La sempiternelle question du visa chinois demeure toujours une grosse épine dans les pieds des commerçants maliens surtout ceux évoluant dans le secteur du commerce en détail.
Depuis l’éclatement de la crise politico-sécuritaire dans notre pays en 2012, notre pays est inscrit sur la carte rouge de plusieurs autres Etats comme étant l’un des moins sûrs et dangereux dans le monde sur le plan sécuritaire. Cette mauvaise épithète que nous traînons telle une guigne, frappe malheureusement nos ressortissants surtout les commerçants. Ces derniers qui ne font autre chose que mener leurs affaires avec leurs fournisseurs et autres partenaires chinois en injectant de la devise dans l’économie de l’Empire du Milieu, connaissent le plus de difficultés dans leurs mouvements.

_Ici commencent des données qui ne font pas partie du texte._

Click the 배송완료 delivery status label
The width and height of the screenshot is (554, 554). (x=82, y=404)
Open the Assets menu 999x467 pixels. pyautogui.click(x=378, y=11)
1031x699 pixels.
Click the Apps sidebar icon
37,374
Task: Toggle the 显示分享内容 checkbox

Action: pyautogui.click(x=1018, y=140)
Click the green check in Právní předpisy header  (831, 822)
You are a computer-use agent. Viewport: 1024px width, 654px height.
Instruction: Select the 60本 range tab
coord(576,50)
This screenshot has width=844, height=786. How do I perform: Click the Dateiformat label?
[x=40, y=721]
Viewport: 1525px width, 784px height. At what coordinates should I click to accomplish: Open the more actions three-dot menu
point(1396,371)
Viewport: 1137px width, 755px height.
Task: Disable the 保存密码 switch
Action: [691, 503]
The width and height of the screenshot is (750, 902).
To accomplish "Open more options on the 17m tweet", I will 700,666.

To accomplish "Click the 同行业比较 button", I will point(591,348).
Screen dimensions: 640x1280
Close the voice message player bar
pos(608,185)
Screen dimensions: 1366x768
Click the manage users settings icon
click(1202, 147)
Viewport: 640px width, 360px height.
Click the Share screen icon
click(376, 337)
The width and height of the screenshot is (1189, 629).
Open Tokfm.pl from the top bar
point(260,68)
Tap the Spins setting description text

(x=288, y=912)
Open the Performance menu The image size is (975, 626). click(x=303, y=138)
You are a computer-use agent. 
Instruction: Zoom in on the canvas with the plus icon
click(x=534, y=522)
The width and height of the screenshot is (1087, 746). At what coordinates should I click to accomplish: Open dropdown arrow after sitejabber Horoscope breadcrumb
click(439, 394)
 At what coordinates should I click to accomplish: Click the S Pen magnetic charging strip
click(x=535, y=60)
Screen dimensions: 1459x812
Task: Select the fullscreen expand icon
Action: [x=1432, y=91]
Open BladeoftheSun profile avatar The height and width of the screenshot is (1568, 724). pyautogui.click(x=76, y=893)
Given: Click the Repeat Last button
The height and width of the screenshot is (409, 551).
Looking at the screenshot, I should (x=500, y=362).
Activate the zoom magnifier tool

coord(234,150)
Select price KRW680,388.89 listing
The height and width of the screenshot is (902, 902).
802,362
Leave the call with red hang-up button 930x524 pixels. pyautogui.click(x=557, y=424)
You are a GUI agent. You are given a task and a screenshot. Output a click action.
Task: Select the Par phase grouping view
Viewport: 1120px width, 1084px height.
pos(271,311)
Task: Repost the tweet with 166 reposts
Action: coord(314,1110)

Pourtant, il y a 5 à 10 ans, partir en Chine ne nécessitait aucune autre formalité particulière que celles relatives aux démarches courantes de visas que le demandeur obtenait le même jour et cela quelle que soit la durée et le motif. A cause de notre situation sécuritaire, la Chine amie et partenaire traditionnelle du Mali, à travers ses autorité, a décidé que les conditions de départs sur son territoire ne doivent plus être les mêmes qu’auparavant pour nos ressortissants.
Le circuit de formalité de visa est fermé et même relève du parcours du combattant, aux dires d’un commerçant de la place. Certains d’entre eux étaient menacés de faillite par la restriction qui les frappait. Un moment donné, le Syndicat national des commerçants détaillants du Mali (Synacodem) en avait tellement marre qu’il en avait fait son cheval de bataille. Le Synacodem après plusieurs rencontres avec nos autorités et les responsables diplomatiques de l’ambassade de Chine au Mali, avaient brandi la menace de grèves, sit-in, de chasse aux ressortissants chinois sur les marchés bamakois et même de boycott de la destination Chine au profit de l’Inde, pour être entendus.
Selon nos investigations, il y a une petite amélioration de nos jours même si les commerçants restent toujours sur leur faim avec la dose de restriction qui entoure toujours l’affaire. Depuis quelques mois, le visa chinois pour le monde des affaires est l’affaire de faîtière. Une commission visa siège à la Chambre de commerce et d’industrie du Mali (CCIM). C’est là où tous les dépôts pour visa chinois se passent.
Cette commission “ad hoc” a la charge de les acheminer au consulat chinois deux fois par semaine. Il s’agit de 25 demandes de visas les lundis et autant les jeudis, soit un total de 50 demandes par semaine. Dans ce lot, le président de la CCIM a lui seul un quota de 8, qu’il peut attribuer à qui de droit, selon les besoins et pour son pouvoir discrétionnaire. Néanmoins, tous les demandeurs n’ont pas la chance d’avoir le précieux sésame non plus.
3 à 6 mois d’attente
Selon un demandeur, “il y a des commerçants qui peuvent passer 3 à 6 mois à attendre d’être parmi ceux qui doivent déposer leurs documents de voyage”.
Ce qui complique davantage la situation, c’est qu’à cause de la restriction, même les ressortissants de notre pays, détenteurs de passeports maliens, installés dans d’autres pays pour leurs affaires, sont obligés de passer par le consulat chinois de Bamako. “Comment quelqu’un qui réside à l’extérieur (RDC, Gabon, Congo, Cameroun, Côte d’Ivoire, Angola, etc.) peut-il laisser son commerce pendant des mois pour attendre un visa à Bamako ? “, s’interroge notre interlocuteur aussi choqué qu’éberlué. Il ajoute que “la possibilité devait être donnée à tout un chacun d’accomplir soi-même ses démarches et formalités comme cela se passe dans les consulats d’autres pays et que le demandeur soit satisfait dès lors que ses documents sont intacts”.
Le seul bémol dans tout ça, est que des visas de longue durée (6 mois à 1 an) sont aujourd’hui délivrés, ce qui n’était pas le cas il y a de cela quelques mois. Une autre ouverture est faite en direction de quelques privilégiés. Ces derniers ne sont pas obligés de ronger les freins ou de trop attendre. Ils sont autorisés à passer directement au consulat et non par la CCIM, s’ils disposent d’une invitation dite “officielle“ de leurs fournisseurs ou partenaires chinois. Selon nos sources, cette invitation est délivrée par les plus hautes autorités de Pékin obéissant à des procédures complexes. Ce cas ne concerne que 1/100 demandeurs.
La Chine est la principale destination des commerçants maliens. Les marchés maliens sont pour la plupart inondés de produits chinois comme l’habillement, l’électronique et l’électroménager, des pièces de rechanges pour véhicule et équipements industriels, des biens de consommation et autres produits alimentaires, des matériels de pêche, des matériaux de construction et de BTP, etc.